The One Thing Historical Big Data Can't Tell You
The world of business runs on buzzwords: “Always be testing.” “Content is king.” “Growth hacking.” “Fail fast.” And the always popular: “Blank (e.g., social, email, seo) is dead.”
However, the buzziest of buzzword is “data," especially “big data.”
As Brian Kardon pointed out, “The era of big data is alive and well. It is leading to better and faster decisions in a diverse set of industries -- from disease detection and insurance, to stock trading, crime prevention and election forecasting.”
Naturally, big data's popularity is not without merit. The volume, velocity and variety of big data offers enticing opportunities for businesses of all kinds to increase their return-on-investment (ROI) by analyzing and learning from the past actions of real people.
But is "big data" as magical as it sounds?
Yes … and no.
Despite its surging popularity, "big data" comes with a unique set of challenges, in particula the tendency to confuse correlation with causation, a lack of standard scientific protocols, generally unqualified practitioners, and a host of ethical concerns.
However, the primary disadvantage of big data is that it relies on past behavior to predict future actions. The truth is a customer's past is not failsafe indicator of their future, especially since consumer tastes and industry trends evolve rapidly.
This principle is especially true when it comes to personalization. In the aptly title “Personalized Marketing Is No Longer a Luxury,” Eric Siu explains, “The expectation of personalization has become ubiquitous and no business can afford to ignore this trend. The problem is, most businesses don’t have the kind of engineers and data volumes needed to implement such powerful, automated resources.”
With that principle in mind, here are the two most important factors that historical big data can’t help you with and exactly how to fix them.
Where your customers are
Don’t underestimate the simplicity of this first insight. As the old saying goes, three things are absolutely essential to the success of any business: “Location. Location. Location.”
However, the new wrinkle online business adds is that location isn’t about where you are, it’s about where your customers are.
Trends, needs and buying habits are all profoundly regional. And marketing is waking up to this fact. As Kissmetrics reported, a full “90 percent of U.S. marketing agencies have had clients request geographically targeted online ad campaigns.” Why? Because advertising professionals also report that “geo-targeted ads deliver a stronger 60 percent ROI than other buys.”
This connection becomes even stronger when it ties together mobile marketing and brick-and-mortar retail. According to data aggregated by MDG Advertising, “72 percent of consumers respond to calls to action in marketing messages they received within sight of the retailer.”
Naturally, big data solutions like Google Analytics can easily tell you where your visitors are coming from. But this only applies to spotting historical trends and does not enable you to dynamically personalize your marketing based on location.

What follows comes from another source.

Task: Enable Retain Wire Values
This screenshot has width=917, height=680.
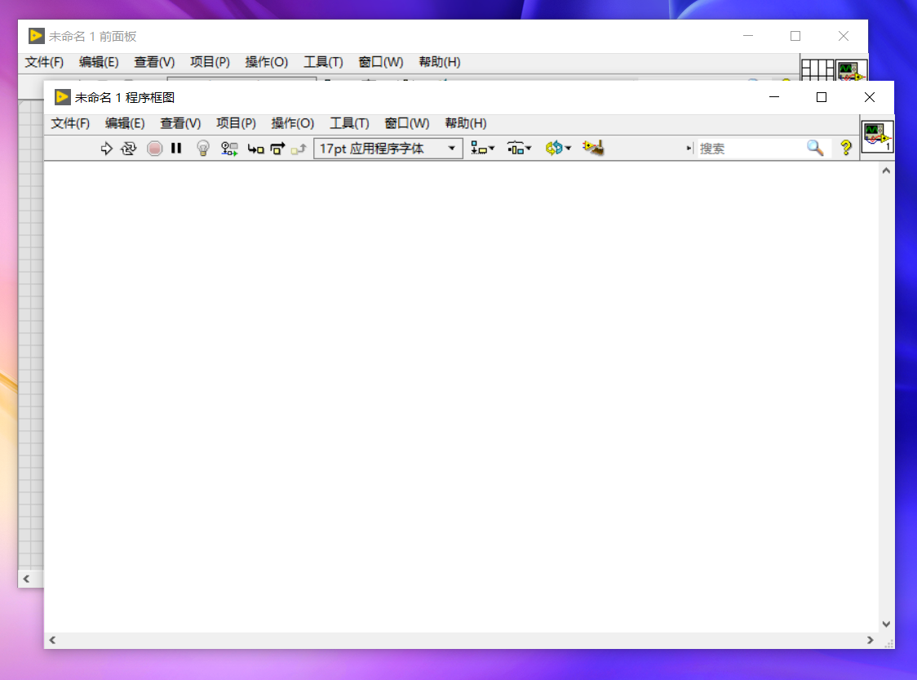Action: (x=228, y=149)
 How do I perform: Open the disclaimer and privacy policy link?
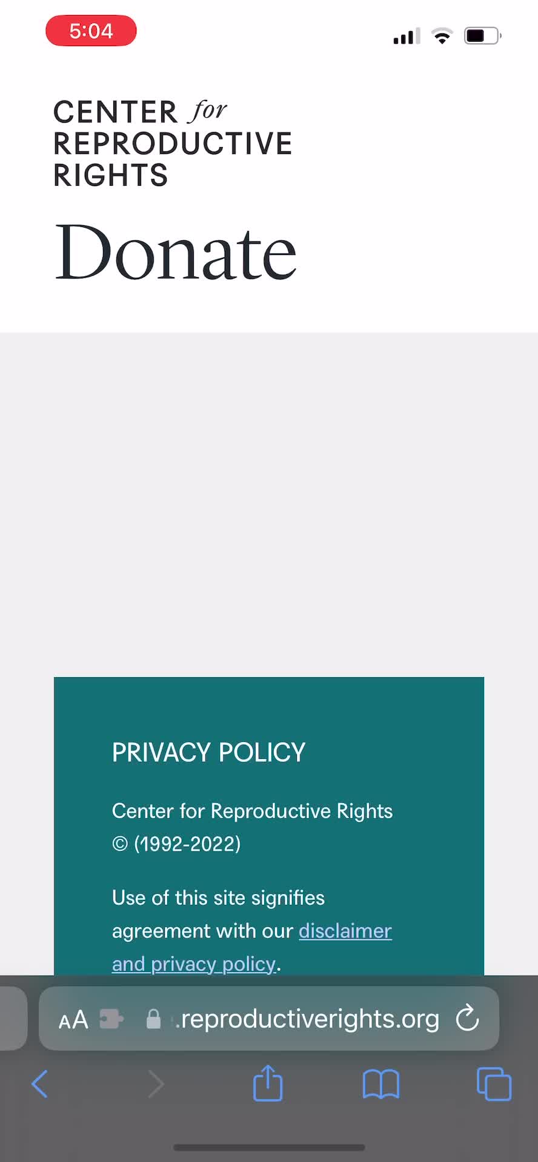tap(345, 931)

The answer lies in geo-precise personalization tools.
Geo-based (or geo-targeted) personalization works by automatically adapting your website’s copy, images, and even its offers to match the priorities of local markets. For example, in a CloudEngage case study, Runnings Retailer was able to raise their offers' overall click-through rates to a full 30 percent by coordinating “store-specific promotions on their corporate site, each with its own geo-fence.” This meant that customers automatically receive a personalized experience based on their specific location simply by visiting Runnings single website.
And real-time data about your visitors location doesn’t just apply to personalizing your website. As Search Engine Land discovered, geo-targeted mobile display ads outperform the standard CTR benchmarks in literally every industry.
What your customers want
Even the most astute predictive-analytics software will still not be as revealing as understanding a visitor’s present state. Again, when you depend on past behavioral patterns to personalize your messages, you are essentially ignoring your consumer's immediate actions.
Online personalization experts call these immediate actions “digital body language.”
Digital body language, similar to traditional body language, works by monitoring and automatically adapting content to distinct characteristics like referral source, number of visits, pageviews, cart additions, price range, item types, brand preferences, purchase history, exit intent and more.
How does it work?
Take the Dutch clothing brand Coolcat. With over 130 traditional stores and more than 1,500 employees, Coolcat’s goal was simple: increase customers and increase revenue.
To do that, Coolcat partnered with Fanplayr and developed a three-pronged approach based not on historical data but behavioral personalization. One, they engaged first-time visitors with a one-time welcome message and initial offer. Two, they followed that welcome message up with real-time offers based directly on the value and products in their shopping cart. And three, they used “mouse movement tracking to detect visitors about to leave the site” and create a final, custom message as an exit-intent offer.
All told, these efforts increased their conversion rates by 58 perdent and their total net revenue by 71.5 percent.
Thankfully, creating personalized offered doesn’t have to be complicated. The simplest way to leverage digital body language is by building entry and exit popups triggered by referral source. For instance, Gleam reports seeing social-channel specific opt-ins like the one below “convert up to 70 percent of users.”
Big data and personalization.
Historical big data has its advantages, but real-time personalization is not one of them.
The key to implementing real-time analytics and personalization into your business comes down to two key areas: localized marketing and custom responses to user behavior.
In other words, be proactive, not just predictive.